To do:
Take from the material every line containing the string "beside" and copy it.

Records provided:
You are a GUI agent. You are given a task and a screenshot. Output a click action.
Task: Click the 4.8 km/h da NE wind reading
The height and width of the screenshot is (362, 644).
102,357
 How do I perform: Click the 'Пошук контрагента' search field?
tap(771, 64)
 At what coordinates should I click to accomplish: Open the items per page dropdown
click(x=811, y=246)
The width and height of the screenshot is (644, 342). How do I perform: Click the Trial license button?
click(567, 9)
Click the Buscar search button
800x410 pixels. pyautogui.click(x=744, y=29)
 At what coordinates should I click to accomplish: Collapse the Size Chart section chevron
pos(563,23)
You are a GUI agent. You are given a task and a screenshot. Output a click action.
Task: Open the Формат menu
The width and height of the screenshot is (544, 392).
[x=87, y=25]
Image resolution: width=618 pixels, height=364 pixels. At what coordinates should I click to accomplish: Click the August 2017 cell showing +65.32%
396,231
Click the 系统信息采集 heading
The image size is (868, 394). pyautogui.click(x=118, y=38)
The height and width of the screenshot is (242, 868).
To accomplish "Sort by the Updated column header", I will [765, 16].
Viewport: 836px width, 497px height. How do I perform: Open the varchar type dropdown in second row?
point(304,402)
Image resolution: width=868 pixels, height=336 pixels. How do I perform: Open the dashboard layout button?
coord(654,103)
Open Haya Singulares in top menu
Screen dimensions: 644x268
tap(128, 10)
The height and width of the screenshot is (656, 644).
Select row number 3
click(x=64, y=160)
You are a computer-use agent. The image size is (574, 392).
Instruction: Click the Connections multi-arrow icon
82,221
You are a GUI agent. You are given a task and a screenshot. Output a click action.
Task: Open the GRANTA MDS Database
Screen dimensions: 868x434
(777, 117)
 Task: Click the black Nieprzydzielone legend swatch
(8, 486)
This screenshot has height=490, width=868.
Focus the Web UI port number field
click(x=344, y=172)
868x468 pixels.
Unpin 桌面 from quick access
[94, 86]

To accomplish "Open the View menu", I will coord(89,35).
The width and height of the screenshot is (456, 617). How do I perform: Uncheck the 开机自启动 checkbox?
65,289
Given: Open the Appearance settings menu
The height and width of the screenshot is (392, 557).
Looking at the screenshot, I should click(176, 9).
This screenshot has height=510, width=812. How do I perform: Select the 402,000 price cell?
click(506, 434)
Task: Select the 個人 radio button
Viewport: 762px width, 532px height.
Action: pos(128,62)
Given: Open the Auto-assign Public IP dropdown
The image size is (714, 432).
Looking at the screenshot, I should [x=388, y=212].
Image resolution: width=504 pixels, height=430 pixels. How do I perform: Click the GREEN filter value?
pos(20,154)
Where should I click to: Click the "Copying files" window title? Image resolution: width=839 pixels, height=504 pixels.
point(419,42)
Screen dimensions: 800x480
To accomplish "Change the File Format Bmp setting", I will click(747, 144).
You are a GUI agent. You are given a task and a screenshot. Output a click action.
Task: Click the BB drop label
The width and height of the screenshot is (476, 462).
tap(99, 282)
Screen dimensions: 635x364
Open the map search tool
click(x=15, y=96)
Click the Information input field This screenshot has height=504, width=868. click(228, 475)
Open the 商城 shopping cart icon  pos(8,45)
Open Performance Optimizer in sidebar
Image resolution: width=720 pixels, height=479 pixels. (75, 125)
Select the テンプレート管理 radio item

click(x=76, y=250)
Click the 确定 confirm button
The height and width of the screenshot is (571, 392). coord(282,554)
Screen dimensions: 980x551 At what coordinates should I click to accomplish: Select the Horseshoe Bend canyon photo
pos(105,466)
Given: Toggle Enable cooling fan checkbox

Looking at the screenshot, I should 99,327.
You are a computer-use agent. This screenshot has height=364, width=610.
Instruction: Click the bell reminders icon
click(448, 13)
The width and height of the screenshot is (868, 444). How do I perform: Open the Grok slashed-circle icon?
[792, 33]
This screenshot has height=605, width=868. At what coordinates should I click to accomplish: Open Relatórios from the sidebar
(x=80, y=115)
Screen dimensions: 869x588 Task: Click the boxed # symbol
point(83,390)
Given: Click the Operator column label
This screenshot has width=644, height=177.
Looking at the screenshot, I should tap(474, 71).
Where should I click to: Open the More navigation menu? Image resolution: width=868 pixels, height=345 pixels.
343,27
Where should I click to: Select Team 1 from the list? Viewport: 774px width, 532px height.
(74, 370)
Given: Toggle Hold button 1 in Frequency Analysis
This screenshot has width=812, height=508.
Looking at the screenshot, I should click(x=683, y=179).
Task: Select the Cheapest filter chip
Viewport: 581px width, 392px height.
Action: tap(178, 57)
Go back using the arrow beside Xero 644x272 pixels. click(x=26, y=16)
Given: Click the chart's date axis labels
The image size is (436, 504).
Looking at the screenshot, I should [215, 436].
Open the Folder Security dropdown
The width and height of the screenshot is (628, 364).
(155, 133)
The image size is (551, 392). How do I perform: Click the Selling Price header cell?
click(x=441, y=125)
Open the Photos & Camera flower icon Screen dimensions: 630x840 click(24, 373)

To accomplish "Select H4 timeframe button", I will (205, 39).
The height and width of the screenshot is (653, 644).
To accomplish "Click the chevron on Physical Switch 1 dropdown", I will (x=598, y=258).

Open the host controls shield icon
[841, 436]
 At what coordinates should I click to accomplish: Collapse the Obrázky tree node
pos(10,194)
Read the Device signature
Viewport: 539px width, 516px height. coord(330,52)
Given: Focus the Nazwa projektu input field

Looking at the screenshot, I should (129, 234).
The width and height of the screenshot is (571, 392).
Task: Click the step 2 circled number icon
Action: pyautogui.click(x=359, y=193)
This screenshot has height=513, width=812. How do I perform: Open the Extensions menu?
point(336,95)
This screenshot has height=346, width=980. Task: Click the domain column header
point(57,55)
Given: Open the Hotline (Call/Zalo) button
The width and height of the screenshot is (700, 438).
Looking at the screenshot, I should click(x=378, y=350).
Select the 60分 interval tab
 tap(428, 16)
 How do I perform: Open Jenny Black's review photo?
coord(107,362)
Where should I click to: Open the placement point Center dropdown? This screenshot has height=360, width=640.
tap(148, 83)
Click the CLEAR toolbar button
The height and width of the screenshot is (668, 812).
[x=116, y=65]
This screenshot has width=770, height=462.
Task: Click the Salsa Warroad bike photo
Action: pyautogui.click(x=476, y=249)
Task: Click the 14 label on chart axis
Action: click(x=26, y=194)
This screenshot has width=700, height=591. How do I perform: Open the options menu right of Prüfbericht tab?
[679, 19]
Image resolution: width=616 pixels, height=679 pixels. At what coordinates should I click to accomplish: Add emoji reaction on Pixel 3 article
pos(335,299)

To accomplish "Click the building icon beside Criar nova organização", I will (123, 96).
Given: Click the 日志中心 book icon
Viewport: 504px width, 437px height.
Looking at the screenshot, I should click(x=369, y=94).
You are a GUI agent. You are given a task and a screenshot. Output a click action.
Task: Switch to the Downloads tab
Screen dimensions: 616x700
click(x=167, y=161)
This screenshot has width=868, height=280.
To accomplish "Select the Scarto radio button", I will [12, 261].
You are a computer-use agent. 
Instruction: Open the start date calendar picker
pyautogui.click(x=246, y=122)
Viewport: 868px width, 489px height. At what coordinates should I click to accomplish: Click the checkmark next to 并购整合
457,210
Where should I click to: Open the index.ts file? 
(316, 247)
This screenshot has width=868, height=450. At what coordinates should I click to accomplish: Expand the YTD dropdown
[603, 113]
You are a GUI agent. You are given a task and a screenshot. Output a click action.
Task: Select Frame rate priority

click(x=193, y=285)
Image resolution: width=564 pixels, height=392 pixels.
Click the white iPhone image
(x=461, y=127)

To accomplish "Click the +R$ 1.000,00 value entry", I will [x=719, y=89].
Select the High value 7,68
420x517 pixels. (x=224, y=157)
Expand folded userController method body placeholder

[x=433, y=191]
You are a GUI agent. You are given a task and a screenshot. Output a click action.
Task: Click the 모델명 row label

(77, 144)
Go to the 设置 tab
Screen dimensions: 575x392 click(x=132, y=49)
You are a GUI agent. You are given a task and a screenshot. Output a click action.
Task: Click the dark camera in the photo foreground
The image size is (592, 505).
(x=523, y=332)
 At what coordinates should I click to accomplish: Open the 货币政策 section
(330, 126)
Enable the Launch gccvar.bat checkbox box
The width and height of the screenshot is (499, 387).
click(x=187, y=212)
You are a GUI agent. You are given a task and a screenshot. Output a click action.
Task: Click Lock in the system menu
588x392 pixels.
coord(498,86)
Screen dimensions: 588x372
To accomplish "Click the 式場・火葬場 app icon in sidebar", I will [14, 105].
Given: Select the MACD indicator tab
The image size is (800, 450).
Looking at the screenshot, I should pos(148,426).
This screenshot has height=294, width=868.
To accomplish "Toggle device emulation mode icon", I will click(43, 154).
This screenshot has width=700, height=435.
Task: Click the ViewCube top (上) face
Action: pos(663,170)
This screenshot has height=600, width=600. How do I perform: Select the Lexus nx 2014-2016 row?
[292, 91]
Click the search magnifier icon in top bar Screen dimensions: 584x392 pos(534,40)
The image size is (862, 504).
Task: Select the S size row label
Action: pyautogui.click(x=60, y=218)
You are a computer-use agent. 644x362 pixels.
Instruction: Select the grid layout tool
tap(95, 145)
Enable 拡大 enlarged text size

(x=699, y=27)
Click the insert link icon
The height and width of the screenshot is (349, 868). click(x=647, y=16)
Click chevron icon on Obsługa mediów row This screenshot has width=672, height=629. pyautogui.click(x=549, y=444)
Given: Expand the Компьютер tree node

Response to the task:
Go back using the arrow beside Xero 644x272 pixels. click(x=26, y=16)
To accomplish "Click the building icon beside Criar nova organização", I will (123, 96).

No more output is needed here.